#### INSTRUCTIONS FOR THE TASK:
Please print every line of the listing, unchanged.

#### DATA FOR REVIEW:
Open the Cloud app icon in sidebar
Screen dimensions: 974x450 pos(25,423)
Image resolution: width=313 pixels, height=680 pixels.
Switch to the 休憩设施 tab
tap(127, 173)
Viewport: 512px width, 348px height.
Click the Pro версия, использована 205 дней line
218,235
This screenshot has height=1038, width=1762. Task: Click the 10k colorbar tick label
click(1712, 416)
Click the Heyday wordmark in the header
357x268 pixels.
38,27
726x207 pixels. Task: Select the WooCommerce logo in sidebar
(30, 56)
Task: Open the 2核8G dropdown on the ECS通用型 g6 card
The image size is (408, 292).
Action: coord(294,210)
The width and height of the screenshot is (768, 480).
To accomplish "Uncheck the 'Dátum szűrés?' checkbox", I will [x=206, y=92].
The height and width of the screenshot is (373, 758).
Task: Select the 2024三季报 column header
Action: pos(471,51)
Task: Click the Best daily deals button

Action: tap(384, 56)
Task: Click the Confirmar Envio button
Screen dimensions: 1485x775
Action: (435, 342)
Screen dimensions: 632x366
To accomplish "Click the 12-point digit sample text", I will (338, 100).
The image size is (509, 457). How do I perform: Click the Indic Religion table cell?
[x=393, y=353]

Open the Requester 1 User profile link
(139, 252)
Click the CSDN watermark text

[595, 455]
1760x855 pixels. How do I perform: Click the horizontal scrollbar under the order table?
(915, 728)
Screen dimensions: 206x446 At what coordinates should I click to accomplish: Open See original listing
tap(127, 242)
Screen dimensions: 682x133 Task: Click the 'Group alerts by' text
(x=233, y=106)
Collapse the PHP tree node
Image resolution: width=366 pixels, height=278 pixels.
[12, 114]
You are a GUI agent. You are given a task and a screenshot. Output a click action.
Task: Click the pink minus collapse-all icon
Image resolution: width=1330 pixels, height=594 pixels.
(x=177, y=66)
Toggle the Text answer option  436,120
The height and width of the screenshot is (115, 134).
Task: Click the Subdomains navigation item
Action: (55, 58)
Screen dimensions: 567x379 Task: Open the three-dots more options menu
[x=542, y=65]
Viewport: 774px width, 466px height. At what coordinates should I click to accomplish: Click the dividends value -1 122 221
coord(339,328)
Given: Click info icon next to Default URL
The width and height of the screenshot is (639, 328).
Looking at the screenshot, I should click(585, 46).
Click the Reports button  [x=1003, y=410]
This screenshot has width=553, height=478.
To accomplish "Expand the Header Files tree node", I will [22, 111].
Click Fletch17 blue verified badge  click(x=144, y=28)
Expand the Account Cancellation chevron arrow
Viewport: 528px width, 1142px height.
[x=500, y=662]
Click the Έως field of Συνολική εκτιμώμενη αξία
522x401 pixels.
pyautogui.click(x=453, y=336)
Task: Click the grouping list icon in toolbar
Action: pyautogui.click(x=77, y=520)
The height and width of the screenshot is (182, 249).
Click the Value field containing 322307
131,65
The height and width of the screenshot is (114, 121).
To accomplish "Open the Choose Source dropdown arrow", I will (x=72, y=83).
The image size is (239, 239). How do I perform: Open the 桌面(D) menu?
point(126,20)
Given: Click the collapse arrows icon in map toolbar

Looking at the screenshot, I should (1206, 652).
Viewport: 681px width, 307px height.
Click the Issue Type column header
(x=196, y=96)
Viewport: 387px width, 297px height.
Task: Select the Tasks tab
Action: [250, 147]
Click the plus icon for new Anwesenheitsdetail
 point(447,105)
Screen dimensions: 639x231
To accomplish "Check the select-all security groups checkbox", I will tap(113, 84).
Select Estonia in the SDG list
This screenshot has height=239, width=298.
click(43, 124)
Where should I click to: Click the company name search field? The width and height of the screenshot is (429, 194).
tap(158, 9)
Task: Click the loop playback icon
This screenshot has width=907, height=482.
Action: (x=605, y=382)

#### YOUR RESPONSE:
Open the Cloud app icon in sidebar
Screen dimensions: 974x450 pos(25,423)
Image resolution: width=313 pixels, height=680 pixels.
Switch to the 休憩设施 tab
tap(127, 173)
Viewport: 512px width, 348px height.
Click the Pro версия, использована 205 дней line
218,235
This screenshot has height=1038, width=1762. Task: Click the 10k colorbar tick label
click(1712, 416)
Click the Heyday wordmark in the header
357x268 pixels.
38,27
726x207 pixels. Task: Select the WooCommerce logo in sidebar
(30, 56)
Task: Open the 2核8G dropdown on the ECS通用型 g6 card
The image size is (408, 292).
Action: coord(294,210)
The width and height of the screenshot is (768, 480).
To accomplish "Uncheck the 'Dátum szűrés?' checkbox", I will [x=206, y=92].
The height and width of the screenshot is (373, 758).
Task: Select the 2024三季报 column header
Action: pos(471,51)
Task: Click the Best daily deals button

Action: tap(384, 56)
Task: Click the Confirmar Envio button
Screen dimensions: 1485x775
Action: (435, 342)
Screen dimensions: 632x366
To accomplish "Click the 12-point digit sample text", I will (338, 100).
The image size is (509, 457). How do I perform: Click the Indic Religion table cell?
[x=393, y=353]

Open the Requester 1 User profile link
(139, 252)
Click the CSDN watermark text

[595, 455]
1760x855 pixels. How do I perform: Click the horizontal scrollbar under the order table?
(915, 728)
Screen dimensions: 206x446 At what coordinates should I click to accomplish: Open See original listing
tap(127, 242)
Screen dimensions: 682x133 Task: Click the 'Group alerts by' text
(x=233, y=106)
Collapse the PHP tree node
Image resolution: width=366 pixels, height=278 pixels.
[12, 114]
You are a GUI agent. You are given a task and a screenshot. Output a click action.
Task: Click the pink minus collapse-all icon
Image resolution: width=1330 pixels, height=594 pixels.
(x=177, y=66)
Toggle the Text answer option  436,120
The height and width of the screenshot is (115, 134).
Task: Click the Subdomains navigation item
Action: (55, 58)
Screen dimensions: 567x379 Task: Open the three-dots more options menu
[x=542, y=65]
Viewport: 774px width, 466px height. At what coordinates should I click to accomplish: Click the dividends value -1 122 221
coord(339,328)
Given: Click info icon next to Default URL
The width and height of the screenshot is (639, 328).
Looking at the screenshot, I should click(585, 46).
Click the Reports button  [x=1003, y=410]
This screenshot has width=553, height=478.
To accomplish "Expand the Header Files tree node", I will [22, 111].
Click Fletch17 blue verified badge  click(x=144, y=28)
Expand the Account Cancellation chevron arrow
Viewport: 528px width, 1142px height.
[x=500, y=662]
Click the Έως field of Συνολική εκτιμώμενη αξία
522x401 pixels.
pyautogui.click(x=453, y=336)
Task: Click the grouping list icon in toolbar
Action: pyautogui.click(x=77, y=520)
The height and width of the screenshot is (182, 249).
Click the Value field containing 322307
131,65
The height and width of the screenshot is (114, 121).
To accomplish "Open the Choose Source dropdown arrow", I will (x=72, y=83).
The image size is (239, 239). How do I perform: Open the 桌面(D) menu?
point(126,20)
Given: Click the collapse arrows icon in map toolbar

Looking at the screenshot, I should (1206, 652).
Viewport: 681px width, 307px height.
Click the Issue Type column header
(x=196, y=96)
Viewport: 387px width, 297px height.
Task: Select the Tasks tab
Action: [250, 147]
Click the plus icon for new Anwesenheitsdetail
 point(447,105)
Screen dimensions: 639x231
To accomplish "Check the select-all security groups checkbox", I will tap(113, 84).
Select Estonia in the SDG list
This screenshot has height=239, width=298.
click(43, 124)
Where should I click to: Click the company name search field? The width and height of the screenshot is (429, 194).
tap(158, 9)
Task: Click the loop playback icon
This screenshot has width=907, height=482.
Action: (x=605, y=382)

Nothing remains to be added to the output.